== Dataset excerpts ==

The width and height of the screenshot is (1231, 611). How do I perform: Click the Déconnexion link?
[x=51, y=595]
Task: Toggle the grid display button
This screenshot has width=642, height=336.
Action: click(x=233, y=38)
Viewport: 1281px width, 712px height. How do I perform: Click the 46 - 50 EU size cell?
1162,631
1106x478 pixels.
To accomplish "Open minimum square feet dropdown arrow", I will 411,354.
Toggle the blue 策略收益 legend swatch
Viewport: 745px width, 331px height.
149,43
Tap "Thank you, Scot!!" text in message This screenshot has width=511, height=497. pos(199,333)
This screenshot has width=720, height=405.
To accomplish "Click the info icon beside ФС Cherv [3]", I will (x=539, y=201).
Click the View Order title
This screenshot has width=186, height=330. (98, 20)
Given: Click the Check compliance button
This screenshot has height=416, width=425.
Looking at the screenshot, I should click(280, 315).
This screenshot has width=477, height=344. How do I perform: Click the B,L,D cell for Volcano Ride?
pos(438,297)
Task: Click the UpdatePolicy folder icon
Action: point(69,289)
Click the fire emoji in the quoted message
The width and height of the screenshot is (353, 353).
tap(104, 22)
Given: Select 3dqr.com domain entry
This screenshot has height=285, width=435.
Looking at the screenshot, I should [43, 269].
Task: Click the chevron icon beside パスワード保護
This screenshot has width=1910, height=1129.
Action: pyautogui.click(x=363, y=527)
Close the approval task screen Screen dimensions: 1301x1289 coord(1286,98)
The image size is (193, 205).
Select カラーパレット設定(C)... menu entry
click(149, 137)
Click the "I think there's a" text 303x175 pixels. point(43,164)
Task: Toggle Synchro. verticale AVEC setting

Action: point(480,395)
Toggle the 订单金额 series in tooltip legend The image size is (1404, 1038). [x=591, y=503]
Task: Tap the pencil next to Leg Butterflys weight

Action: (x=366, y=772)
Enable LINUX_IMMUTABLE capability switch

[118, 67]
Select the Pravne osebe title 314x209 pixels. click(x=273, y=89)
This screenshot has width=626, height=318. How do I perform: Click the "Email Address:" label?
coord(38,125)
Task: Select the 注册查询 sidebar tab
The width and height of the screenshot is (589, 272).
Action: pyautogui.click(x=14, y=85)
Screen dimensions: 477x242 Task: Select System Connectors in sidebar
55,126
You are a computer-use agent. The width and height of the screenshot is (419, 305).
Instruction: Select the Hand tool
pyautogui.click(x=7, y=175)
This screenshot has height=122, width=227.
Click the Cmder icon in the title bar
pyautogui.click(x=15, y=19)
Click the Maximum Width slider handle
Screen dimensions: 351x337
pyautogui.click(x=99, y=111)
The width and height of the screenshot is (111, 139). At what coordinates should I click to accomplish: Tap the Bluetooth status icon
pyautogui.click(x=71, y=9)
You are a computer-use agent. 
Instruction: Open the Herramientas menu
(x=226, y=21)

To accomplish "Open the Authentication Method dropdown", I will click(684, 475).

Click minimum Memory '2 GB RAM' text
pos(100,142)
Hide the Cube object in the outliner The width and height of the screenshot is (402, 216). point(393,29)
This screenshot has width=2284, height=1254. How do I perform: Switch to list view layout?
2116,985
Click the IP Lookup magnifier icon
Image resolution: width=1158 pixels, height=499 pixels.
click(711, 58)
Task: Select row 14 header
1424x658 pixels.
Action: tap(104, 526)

== Exercise directions ==
Reproduce every one of the lines above verbatim, from first to last, with no changes.

== Result below ==
The width and height of the screenshot is (1231, 611). How do I perform: Click the Déconnexion link?
[x=51, y=595]
Task: Toggle the grid display button
This screenshot has width=642, height=336.
Action: click(x=233, y=38)
Viewport: 1281px width, 712px height. How do I perform: Click the 46 - 50 EU size cell?
1162,631
1106x478 pixels.
To accomplish "Open minimum square feet dropdown arrow", I will 411,354.
Toggle the blue 策略收益 legend swatch
Viewport: 745px width, 331px height.
149,43
Tap "Thank you, Scot!!" text in message This screenshot has width=511, height=497. pos(199,333)
This screenshot has width=720, height=405.
To accomplish "Click the info icon beside ФС Cherv [3]", I will (x=539, y=201).
Click the View Order title
This screenshot has width=186, height=330. (98, 20)
Given: Click the Check compliance button
This screenshot has height=416, width=425.
Looking at the screenshot, I should click(280, 315).
This screenshot has width=477, height=344. How do I perform: Click the B,L,D cell for Volcano Ride?
pos(438,297)
Task: Click the UpdatePolicy folder icon
Action: point(69,289)
Click the fire emoji in the quoted message
The width and height of the screenshot is (353, 353).
tap(104, 22)
Given: Select 3dqr.com domain entry
This screenshot has height=285, width=435.
Looking at the screenshot, I should [43, 269].
Task: Click the chevron icon beside パスワード保護
This screenshot has width=1910, height=1129.
Action: pyautogui.click(x=363, y=527)
Close the approval task screen Screen dimensions: 1301x1289 coord(1286,98)
The image size is (193, 205).
Select カラーパレット設定(C)... menu entry
click(149, 137)
Click the "I think there's a" text 303x175 pixels. point(43,164)
Task: Toggle Synchro. verticale AVEC setting

Action: point(480,395)
Toggle the 订单金额 series in tooltip legend The image size is (1404, 1038). [x=591, y=503]
Task: Tap the pencil next to Leg Butterflys weight

Action: (x=366, y=772)
Enable LINUX_IMMUTABLE capability switch

[118, 67]
Select the Pravne osebe title 314x209 pixels. click(x=273, y=89)
This screenshot has width=626, height=318. How do I perform: Click the "Email Address:" label?
coord(38,125)
Task: Select the 注册查询 sidebar tab
The width and height of the screenshot is (589, 272).
Action: pyautogui.click(x=14, y=85)
Screen dimensions: 477x242 Task: Select System Connectors in sidebar
55,126
You are a computer-use agent. The width and height of the screenshot is (419, 305).
Instruction: Select the Hand tool
pyautogui.click(x=7, y=175)
This screenshot has height=122, width=227.
Click the Cmder icon in the title bar
pyautogui.click(x=15, y=19)
Click the Maximum Width slider handle
Screen dimensions: 351x337
pyautogui.click(x=99, y=111)
The width and height of the screenshot is (111, 139). At what coordinates should I click to accomplish: Tap the Bluetooth status icon
pyautogui.click(x=71, y=9)
You are a computer-use agent. 
Instruction: Open the Herramientas menu
(x=226, y=21)

To accomplish "Open the Authentication Method dropdown", I will click(684, 475).

Click minimum Memory '2 GB RAM' text
pos(100,142)
Hide the Cube object in the outliner The width and height of the screenshot is (402, 216). point(393,29)
This screenshot has width=2284, height=1254. How do I perform: Switch to list view layout?
2116,985
Click the IP Lookup magnifier icon
Image resolution: width=1158 pixels, height=499 pixels.
click(711, 58)
Task: Select row 14 header
1424x658 pixels.
Action: tap(104, 526)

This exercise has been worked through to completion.